Task to complete - Your job here is to restate every record exactly, pictures excluded.

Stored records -
◆ ◆ ◆ ◆ ◆ ◆ ◆

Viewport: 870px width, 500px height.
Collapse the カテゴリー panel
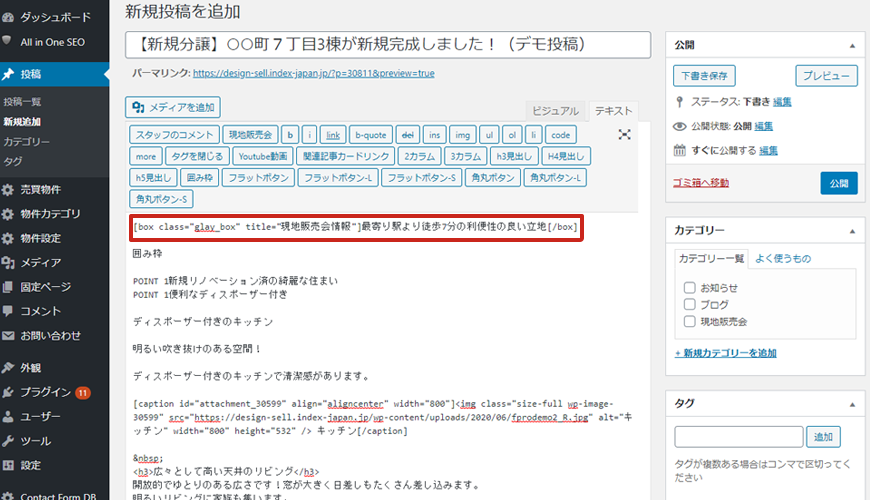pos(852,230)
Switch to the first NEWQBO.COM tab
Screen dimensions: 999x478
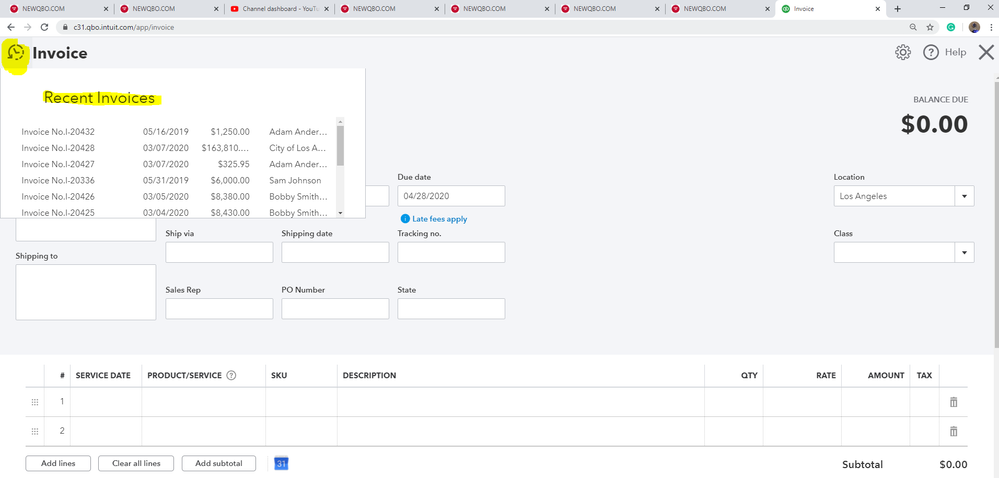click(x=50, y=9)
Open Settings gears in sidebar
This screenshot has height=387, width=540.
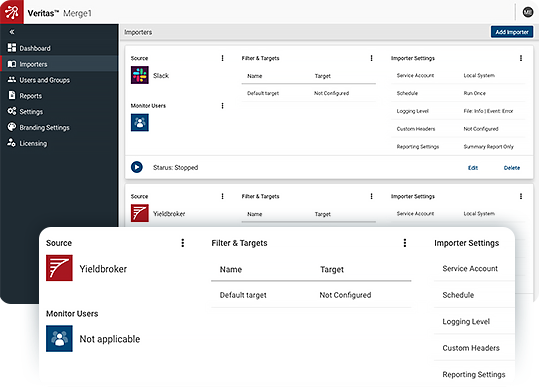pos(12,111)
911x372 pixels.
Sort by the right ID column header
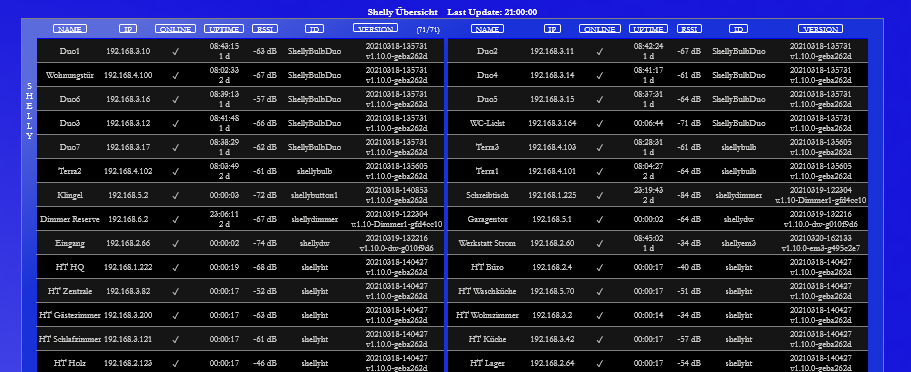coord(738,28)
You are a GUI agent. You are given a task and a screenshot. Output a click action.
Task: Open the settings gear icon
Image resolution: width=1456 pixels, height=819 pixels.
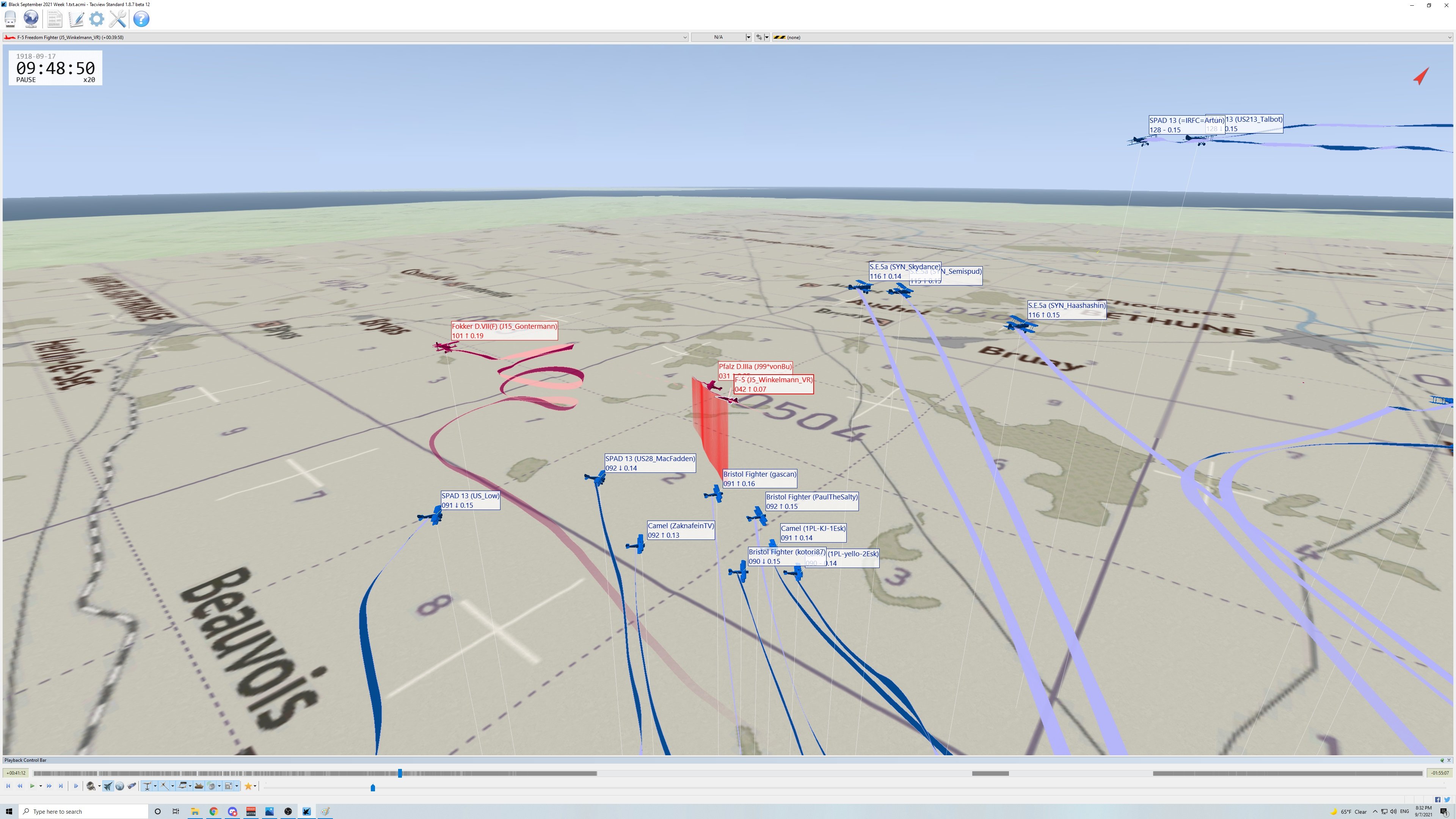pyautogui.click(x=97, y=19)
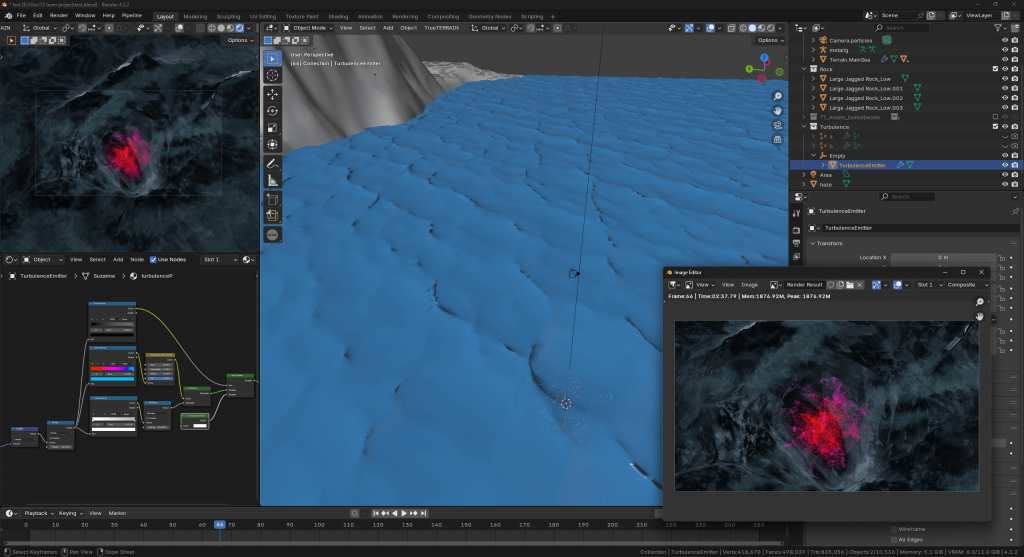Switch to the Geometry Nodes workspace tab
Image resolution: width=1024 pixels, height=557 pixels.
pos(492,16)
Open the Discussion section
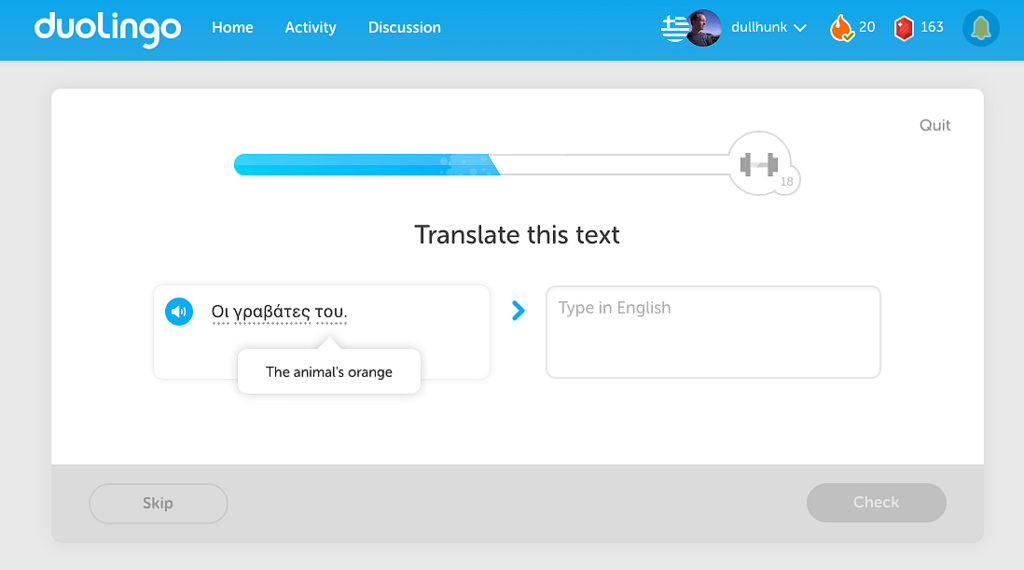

◆ ◆ ◆ ◆ ◆ ◆ ◆

Response -
Viewport: 870px width, 500px height.
Collapse the カテゴリー panel
pos(852,230)
Switch to the first NEWQBO.COM tab
Screen dimensions: 999x478
click(x=50, y=9)
Open Settings gears in sidebar
This screenshot has height=387, width=540.
pos(12,111)
911x372 pixels.
Sort by the right ID column header
coord(738,28)
You are a GUI agent. You are given a task and a screenshot. Output a click action.
Task: Open the settings gear icon
Image resolution: width=1456 pixels, height=819 pixels.
pyautogui.click(x=97, y=19)
Switch to the Geometry Nodes workspace tab
Image resolution: width=1024 pixels, height=557 pixels.
pos(492,16)
Open the Discussion section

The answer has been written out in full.